TASK TO COMPLETE:
Could you retype every one of the lines below word for word, leaving the pictures out?

RECORDS FOR PROCESSING:

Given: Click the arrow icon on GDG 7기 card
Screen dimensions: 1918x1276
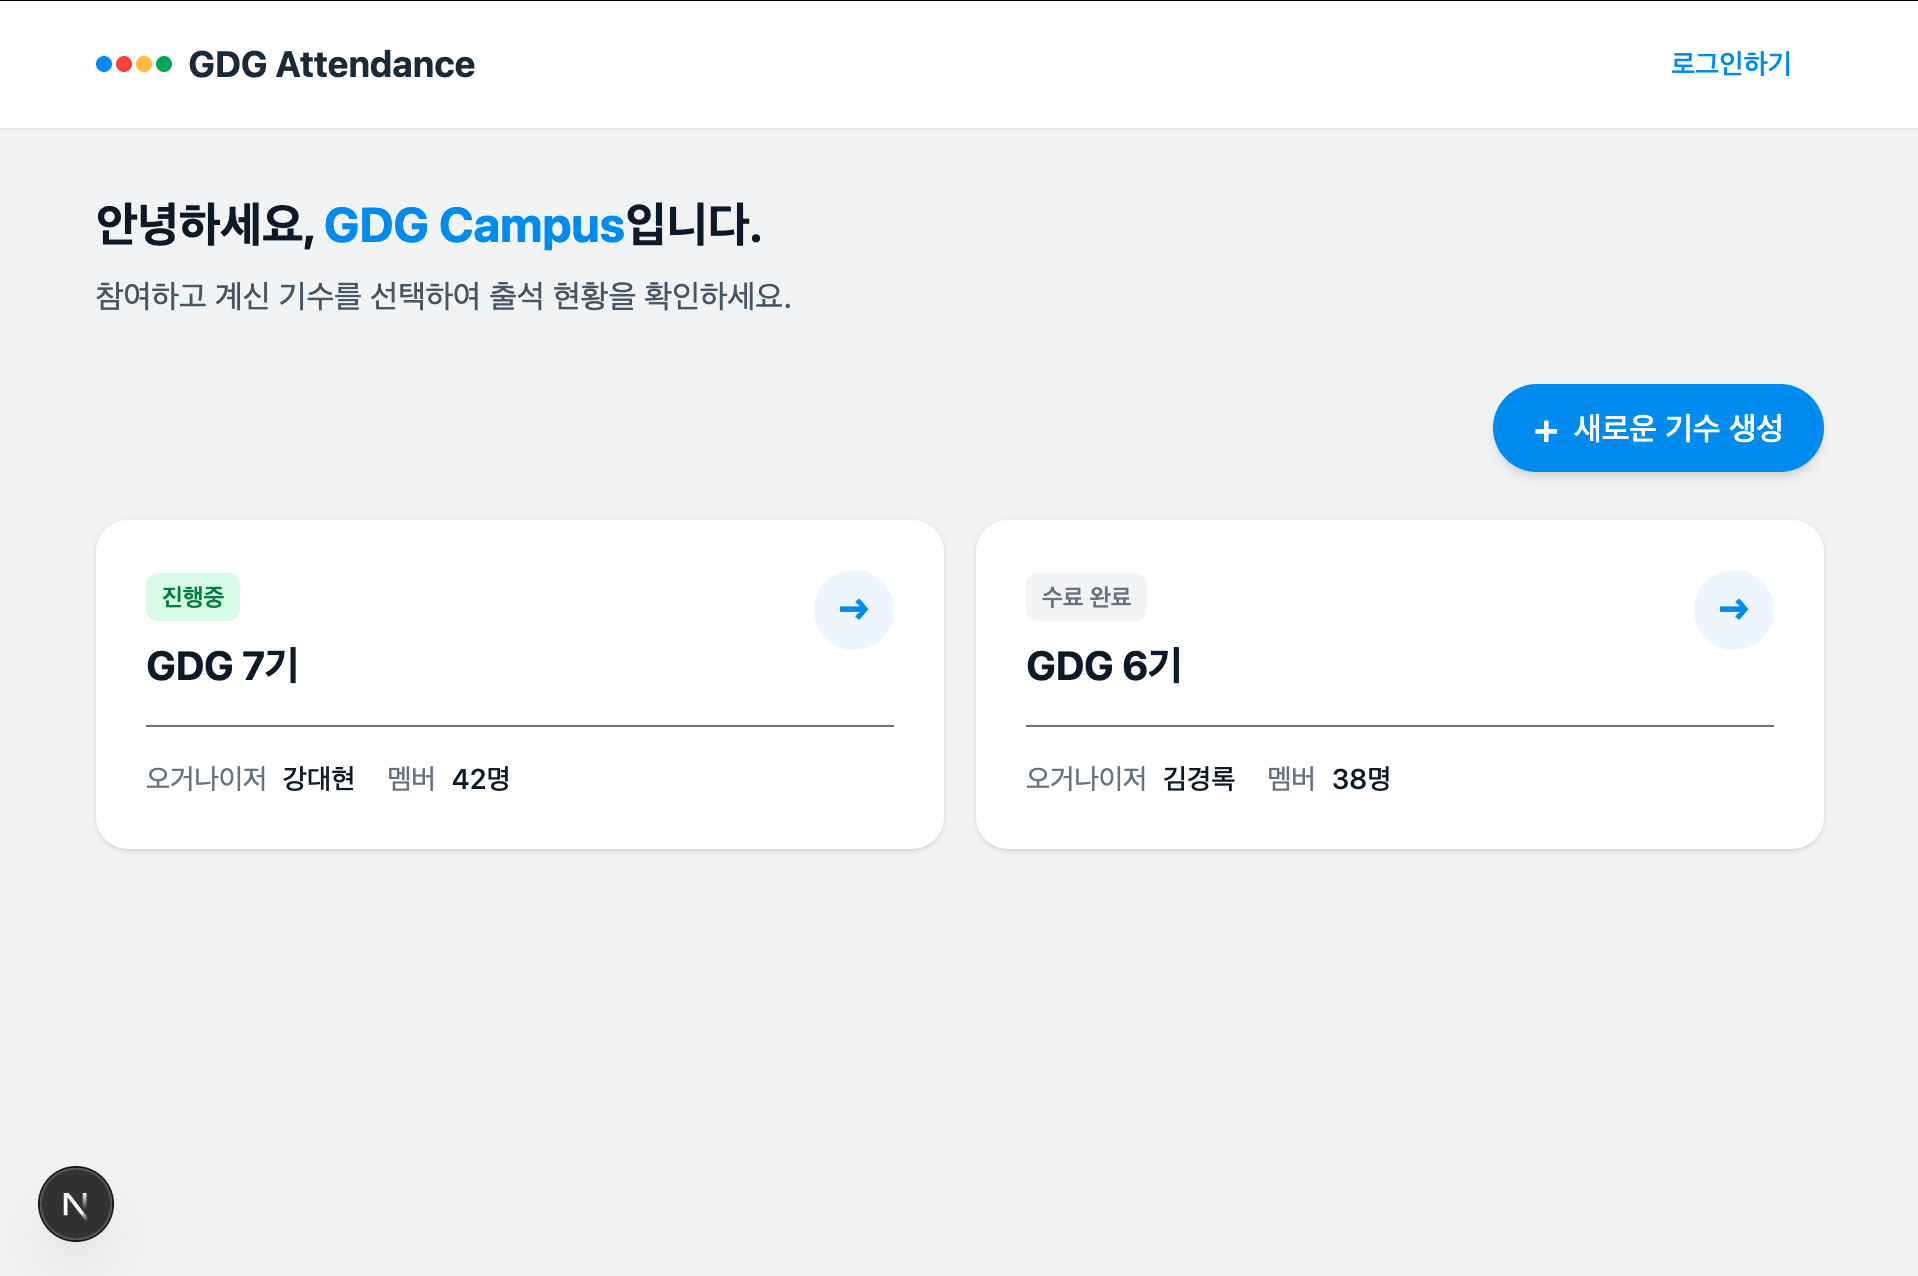Looking at the screenshot, I should point(853,609).
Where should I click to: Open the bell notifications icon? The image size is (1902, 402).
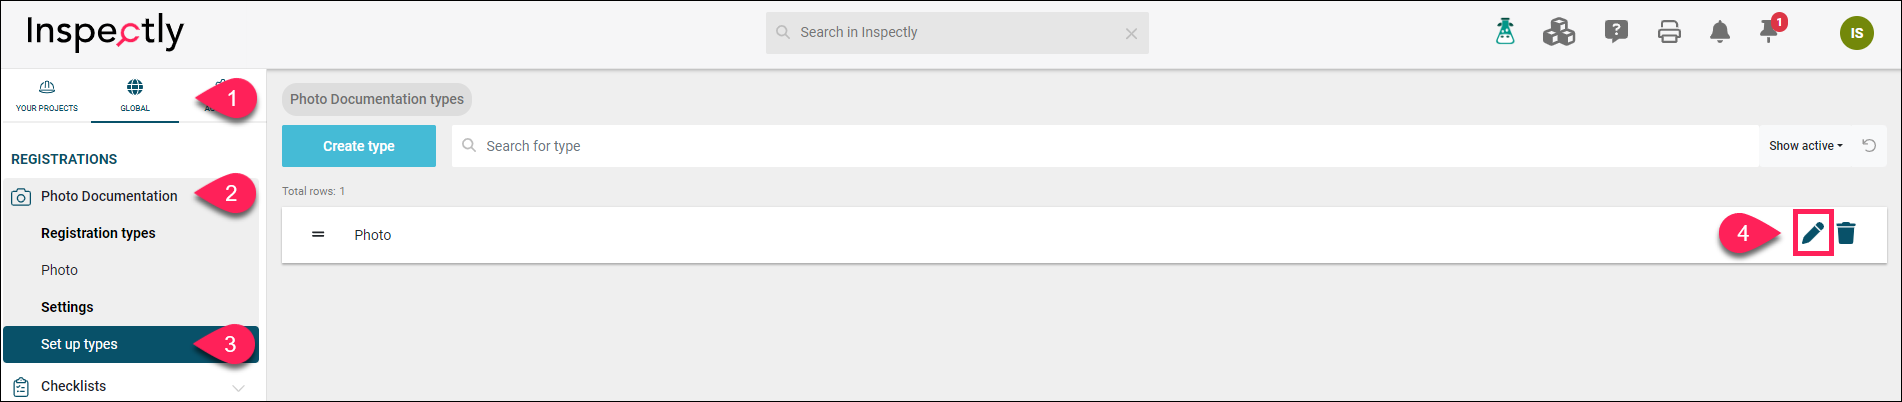pyautogui.click(x=1720, y=33)
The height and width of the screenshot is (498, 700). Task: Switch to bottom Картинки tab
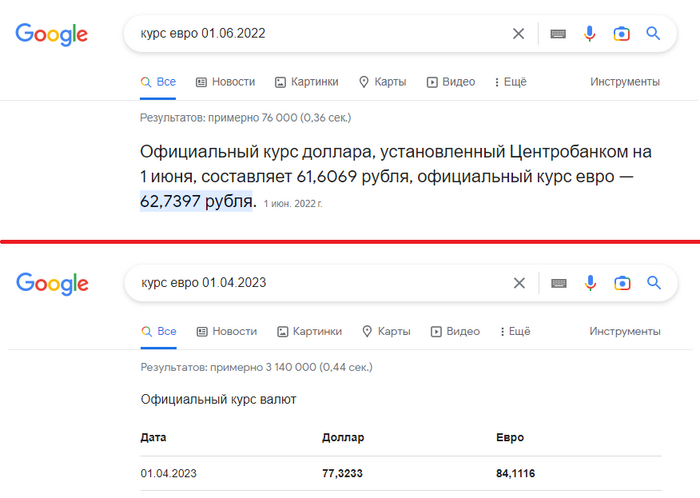click(x=309, y=331)
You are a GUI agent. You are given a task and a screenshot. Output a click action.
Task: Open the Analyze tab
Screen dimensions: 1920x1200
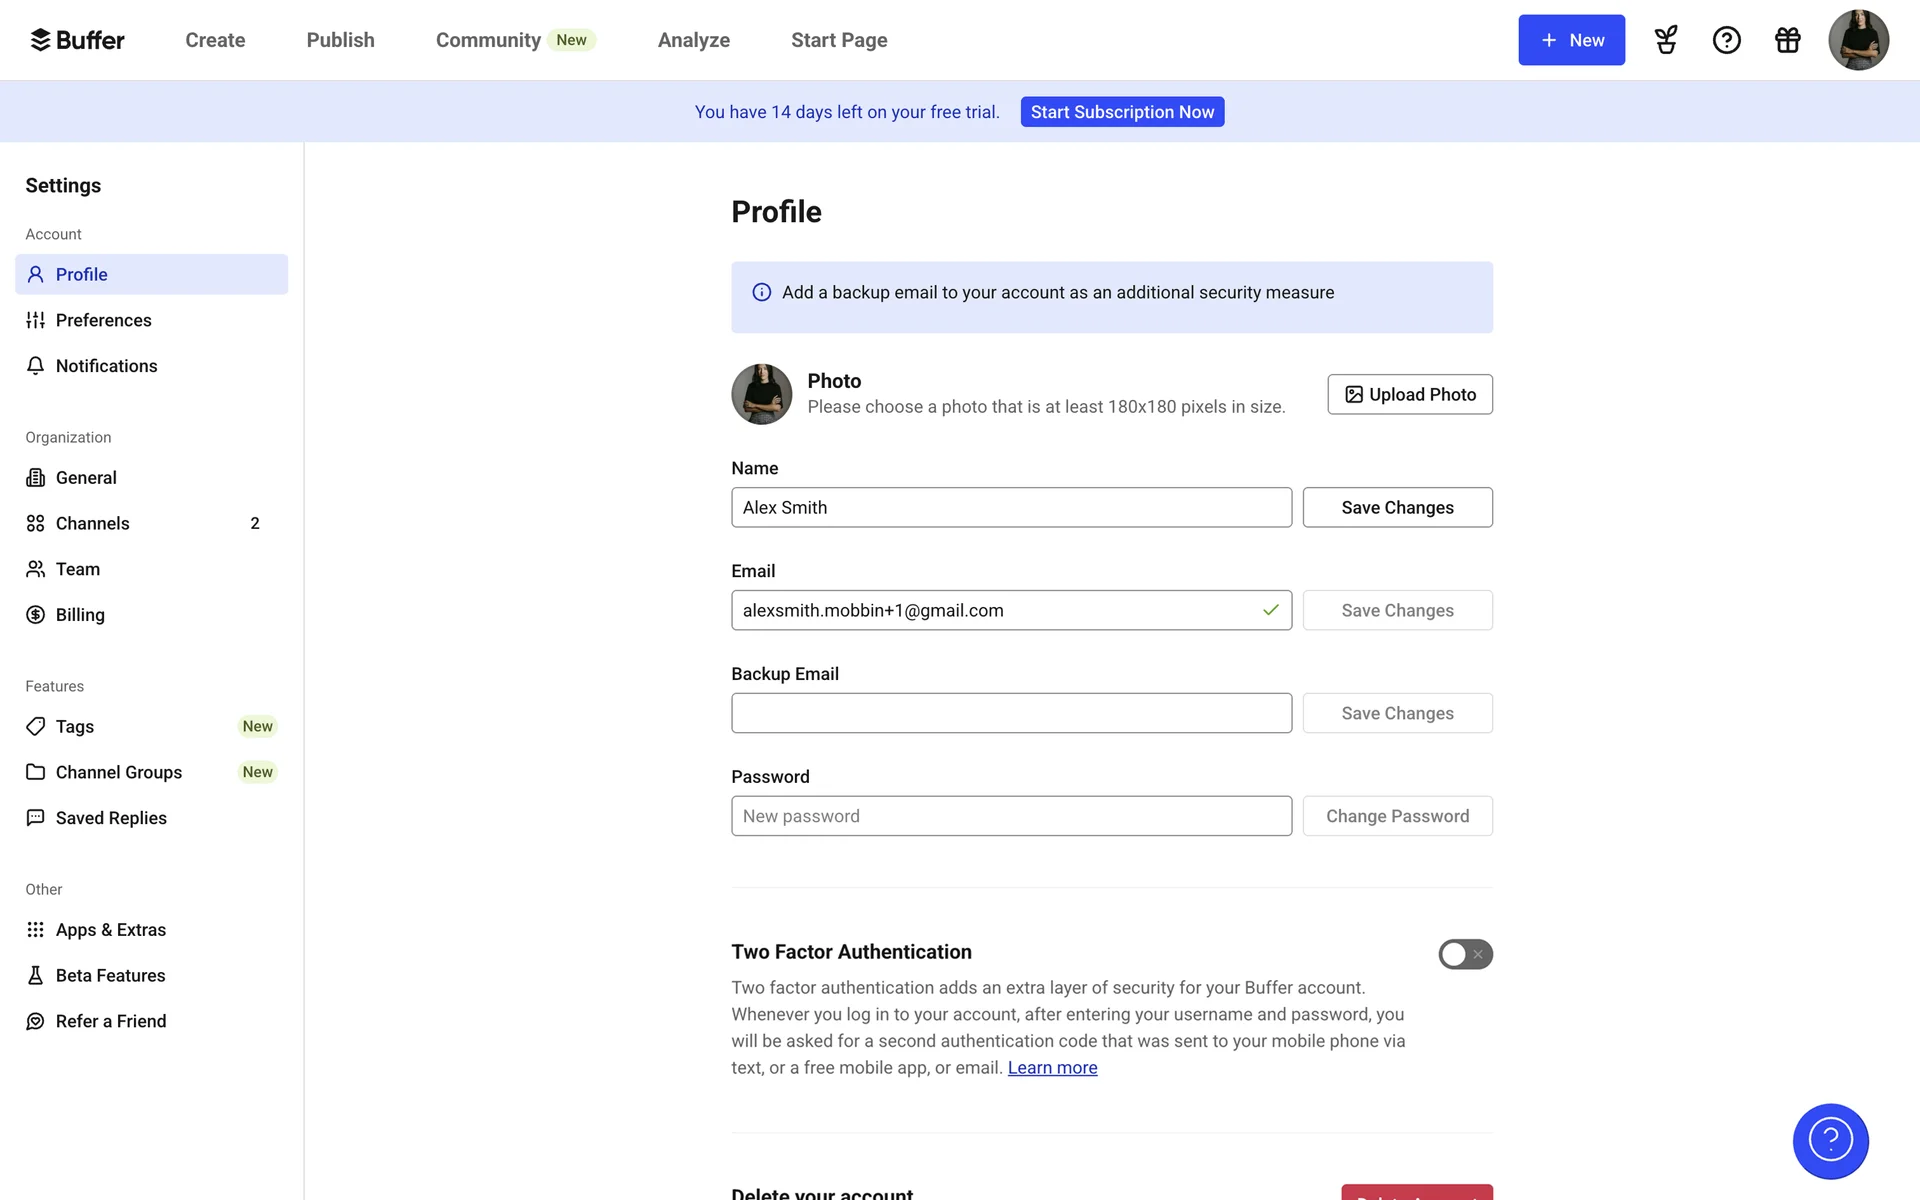click(693, 40)
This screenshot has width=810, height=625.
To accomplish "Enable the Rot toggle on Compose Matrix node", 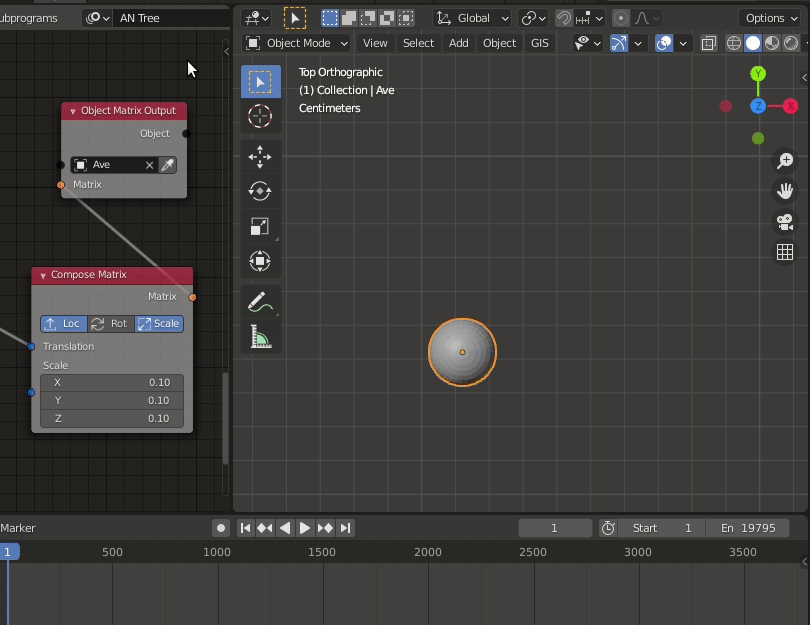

TASK ANSWER:
Given: Click the arrow icon on GDG 7기 card
Screen dimensions: 1918x1276
Looking at the screenshot, I should point(853,609).
Where should I click to: Open the bell notifications icon? The image size is (1902, 402).
pyautogui.click(x=1720, y=33)
The height and width of the screenshot is (498, 700). Task: Switch to bottom Картинки tab
click(x=309, y=331)
You are a GUI agent. You are given a task and a screenshot. Output a click action.
Task: Open the Analyze tab
Screen dimensions: 1920x1200
click(693, 40)
This screenshot has width=810, height=625.
To accomplish "Enable the Rot toggle on Compose Matrix node", 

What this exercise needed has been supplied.